:: Direction ::
Recast the lines of the material as a numbered list, omitting any blank lines, starting with the line that contains "This screenshot has width=2576, height=1428." and continuing through the line that contains "center [737, 1332].".

Raw material
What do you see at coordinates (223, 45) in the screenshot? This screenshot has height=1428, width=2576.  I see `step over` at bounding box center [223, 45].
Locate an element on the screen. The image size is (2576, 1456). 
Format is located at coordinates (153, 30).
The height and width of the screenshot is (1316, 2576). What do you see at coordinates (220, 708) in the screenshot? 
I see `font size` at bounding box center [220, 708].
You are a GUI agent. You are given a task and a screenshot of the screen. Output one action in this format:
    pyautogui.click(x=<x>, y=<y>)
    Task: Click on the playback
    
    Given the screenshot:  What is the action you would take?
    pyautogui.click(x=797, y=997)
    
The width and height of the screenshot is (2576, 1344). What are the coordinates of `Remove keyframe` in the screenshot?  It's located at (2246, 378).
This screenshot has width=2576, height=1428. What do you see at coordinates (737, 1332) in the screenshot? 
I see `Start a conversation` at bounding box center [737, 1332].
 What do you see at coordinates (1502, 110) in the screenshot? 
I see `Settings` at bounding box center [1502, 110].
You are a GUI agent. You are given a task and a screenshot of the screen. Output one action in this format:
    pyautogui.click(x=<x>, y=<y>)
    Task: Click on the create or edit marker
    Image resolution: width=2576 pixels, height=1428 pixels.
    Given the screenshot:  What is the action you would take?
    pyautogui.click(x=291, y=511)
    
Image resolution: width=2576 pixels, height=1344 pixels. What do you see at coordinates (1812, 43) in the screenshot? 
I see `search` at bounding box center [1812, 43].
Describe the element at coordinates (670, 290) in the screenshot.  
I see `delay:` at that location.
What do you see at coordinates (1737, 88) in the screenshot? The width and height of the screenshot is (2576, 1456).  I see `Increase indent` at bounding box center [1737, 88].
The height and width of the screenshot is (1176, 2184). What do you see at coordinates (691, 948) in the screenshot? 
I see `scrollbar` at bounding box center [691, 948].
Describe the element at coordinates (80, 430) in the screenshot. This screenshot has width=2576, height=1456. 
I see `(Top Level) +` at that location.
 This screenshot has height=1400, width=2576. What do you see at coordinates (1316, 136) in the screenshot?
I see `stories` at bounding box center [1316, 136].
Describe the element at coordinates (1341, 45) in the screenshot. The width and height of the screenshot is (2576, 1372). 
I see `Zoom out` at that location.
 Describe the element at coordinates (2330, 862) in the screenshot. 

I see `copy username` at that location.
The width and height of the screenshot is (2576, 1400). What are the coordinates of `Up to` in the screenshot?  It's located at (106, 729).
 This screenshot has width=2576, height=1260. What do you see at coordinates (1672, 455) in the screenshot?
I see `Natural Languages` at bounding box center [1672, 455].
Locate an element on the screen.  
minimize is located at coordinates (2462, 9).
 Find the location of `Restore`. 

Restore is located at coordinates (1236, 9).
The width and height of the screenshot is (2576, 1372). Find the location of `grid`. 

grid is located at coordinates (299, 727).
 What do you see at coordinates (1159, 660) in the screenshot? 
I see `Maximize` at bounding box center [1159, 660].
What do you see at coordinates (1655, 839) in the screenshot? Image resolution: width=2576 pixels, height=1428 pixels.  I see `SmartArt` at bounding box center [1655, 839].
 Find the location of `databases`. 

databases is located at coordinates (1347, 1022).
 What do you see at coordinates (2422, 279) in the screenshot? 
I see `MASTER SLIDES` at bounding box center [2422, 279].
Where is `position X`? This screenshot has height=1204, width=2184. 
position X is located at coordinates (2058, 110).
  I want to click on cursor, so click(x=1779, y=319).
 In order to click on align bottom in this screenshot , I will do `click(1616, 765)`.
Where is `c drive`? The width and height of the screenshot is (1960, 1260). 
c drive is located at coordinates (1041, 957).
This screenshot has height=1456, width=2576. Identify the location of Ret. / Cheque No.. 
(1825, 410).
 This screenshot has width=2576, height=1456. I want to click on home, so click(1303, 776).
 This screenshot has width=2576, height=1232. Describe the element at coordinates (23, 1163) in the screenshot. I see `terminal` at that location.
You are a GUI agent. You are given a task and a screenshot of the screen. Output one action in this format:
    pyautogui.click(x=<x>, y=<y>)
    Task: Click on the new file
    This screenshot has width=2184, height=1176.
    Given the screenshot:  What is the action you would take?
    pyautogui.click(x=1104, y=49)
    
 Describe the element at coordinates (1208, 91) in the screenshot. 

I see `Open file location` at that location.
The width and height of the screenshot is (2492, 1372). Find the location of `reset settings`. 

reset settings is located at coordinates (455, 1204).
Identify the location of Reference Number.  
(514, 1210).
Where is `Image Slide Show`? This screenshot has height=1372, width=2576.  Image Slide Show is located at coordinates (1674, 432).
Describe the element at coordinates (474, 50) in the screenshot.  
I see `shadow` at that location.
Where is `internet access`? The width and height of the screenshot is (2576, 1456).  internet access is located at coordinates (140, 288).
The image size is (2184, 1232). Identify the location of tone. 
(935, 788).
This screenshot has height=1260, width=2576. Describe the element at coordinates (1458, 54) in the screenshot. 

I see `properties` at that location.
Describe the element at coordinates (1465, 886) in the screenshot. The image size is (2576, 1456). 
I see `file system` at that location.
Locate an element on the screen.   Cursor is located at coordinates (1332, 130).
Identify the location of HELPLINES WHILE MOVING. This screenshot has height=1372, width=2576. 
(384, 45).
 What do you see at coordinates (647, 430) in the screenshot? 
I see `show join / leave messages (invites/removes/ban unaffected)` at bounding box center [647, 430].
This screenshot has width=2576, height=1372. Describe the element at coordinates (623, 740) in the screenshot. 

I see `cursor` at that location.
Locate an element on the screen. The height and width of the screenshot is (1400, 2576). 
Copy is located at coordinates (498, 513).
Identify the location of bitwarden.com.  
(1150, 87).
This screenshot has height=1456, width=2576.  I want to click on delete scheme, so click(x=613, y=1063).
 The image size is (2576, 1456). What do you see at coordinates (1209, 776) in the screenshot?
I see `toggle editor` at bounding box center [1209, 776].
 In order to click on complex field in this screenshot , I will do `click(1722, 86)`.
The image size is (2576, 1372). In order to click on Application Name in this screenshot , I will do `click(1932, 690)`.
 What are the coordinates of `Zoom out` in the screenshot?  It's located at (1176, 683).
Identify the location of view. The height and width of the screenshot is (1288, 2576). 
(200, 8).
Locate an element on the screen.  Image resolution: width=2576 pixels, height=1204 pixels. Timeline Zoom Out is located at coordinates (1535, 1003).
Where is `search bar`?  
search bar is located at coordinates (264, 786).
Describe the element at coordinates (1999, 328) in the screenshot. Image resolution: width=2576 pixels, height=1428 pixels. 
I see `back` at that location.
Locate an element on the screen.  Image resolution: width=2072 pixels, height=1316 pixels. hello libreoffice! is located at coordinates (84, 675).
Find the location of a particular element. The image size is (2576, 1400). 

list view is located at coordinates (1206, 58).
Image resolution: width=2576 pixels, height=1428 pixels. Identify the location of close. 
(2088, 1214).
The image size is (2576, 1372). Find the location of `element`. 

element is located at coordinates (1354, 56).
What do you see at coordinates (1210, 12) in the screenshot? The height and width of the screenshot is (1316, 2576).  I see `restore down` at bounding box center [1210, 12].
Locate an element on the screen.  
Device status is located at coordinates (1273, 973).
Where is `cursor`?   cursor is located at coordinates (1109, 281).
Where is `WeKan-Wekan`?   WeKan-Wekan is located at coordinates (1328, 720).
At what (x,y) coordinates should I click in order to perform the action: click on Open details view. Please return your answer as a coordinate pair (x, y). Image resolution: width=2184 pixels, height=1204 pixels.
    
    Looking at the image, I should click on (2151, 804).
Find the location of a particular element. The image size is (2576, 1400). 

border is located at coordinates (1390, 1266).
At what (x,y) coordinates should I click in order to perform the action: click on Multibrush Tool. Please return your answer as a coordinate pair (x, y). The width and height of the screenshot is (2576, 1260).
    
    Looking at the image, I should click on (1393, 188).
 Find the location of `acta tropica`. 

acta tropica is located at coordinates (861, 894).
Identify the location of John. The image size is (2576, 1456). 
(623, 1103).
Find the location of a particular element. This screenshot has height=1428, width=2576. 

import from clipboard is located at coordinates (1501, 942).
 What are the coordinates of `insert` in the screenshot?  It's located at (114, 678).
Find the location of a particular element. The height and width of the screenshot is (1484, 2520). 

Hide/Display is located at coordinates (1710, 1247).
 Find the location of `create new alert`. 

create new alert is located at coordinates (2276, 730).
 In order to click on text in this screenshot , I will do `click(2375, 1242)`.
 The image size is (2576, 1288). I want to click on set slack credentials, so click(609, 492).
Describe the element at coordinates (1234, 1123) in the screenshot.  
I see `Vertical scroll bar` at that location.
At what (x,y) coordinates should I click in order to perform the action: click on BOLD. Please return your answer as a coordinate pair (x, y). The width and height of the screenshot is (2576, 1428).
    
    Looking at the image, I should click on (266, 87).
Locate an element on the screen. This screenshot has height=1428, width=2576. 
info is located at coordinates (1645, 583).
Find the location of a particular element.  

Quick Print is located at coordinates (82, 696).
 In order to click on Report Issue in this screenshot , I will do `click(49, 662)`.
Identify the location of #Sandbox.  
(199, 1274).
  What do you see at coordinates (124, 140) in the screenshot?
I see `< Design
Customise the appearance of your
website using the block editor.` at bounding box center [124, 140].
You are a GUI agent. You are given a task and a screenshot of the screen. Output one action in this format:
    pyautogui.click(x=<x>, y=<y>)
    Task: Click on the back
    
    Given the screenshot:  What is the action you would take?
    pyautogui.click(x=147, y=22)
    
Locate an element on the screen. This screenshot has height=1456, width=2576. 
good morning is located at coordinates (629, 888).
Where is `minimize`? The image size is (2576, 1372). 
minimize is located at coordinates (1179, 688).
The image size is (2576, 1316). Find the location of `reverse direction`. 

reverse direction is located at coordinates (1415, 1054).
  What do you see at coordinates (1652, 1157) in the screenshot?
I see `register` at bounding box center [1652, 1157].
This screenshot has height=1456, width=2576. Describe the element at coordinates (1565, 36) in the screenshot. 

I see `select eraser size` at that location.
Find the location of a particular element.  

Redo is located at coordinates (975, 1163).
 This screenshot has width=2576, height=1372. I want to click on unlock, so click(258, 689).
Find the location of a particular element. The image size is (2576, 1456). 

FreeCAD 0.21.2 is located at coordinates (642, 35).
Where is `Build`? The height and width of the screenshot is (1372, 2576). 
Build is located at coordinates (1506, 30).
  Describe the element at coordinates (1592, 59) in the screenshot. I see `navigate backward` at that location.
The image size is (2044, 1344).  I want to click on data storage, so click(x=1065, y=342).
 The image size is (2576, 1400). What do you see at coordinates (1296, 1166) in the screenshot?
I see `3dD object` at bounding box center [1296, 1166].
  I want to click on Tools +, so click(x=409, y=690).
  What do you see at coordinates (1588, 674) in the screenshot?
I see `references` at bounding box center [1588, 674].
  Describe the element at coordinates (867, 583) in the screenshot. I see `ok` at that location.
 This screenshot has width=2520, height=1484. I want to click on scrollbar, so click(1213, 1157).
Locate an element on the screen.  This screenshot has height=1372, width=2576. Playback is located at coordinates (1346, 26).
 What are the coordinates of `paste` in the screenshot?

:: Answer to this task ::
1. This screenshot has width=2576, height=1428. What do you see at coordinates (737, 1332) in the screenshot? 
2. I see `Start a conversation` at bounding box center [737, 1332].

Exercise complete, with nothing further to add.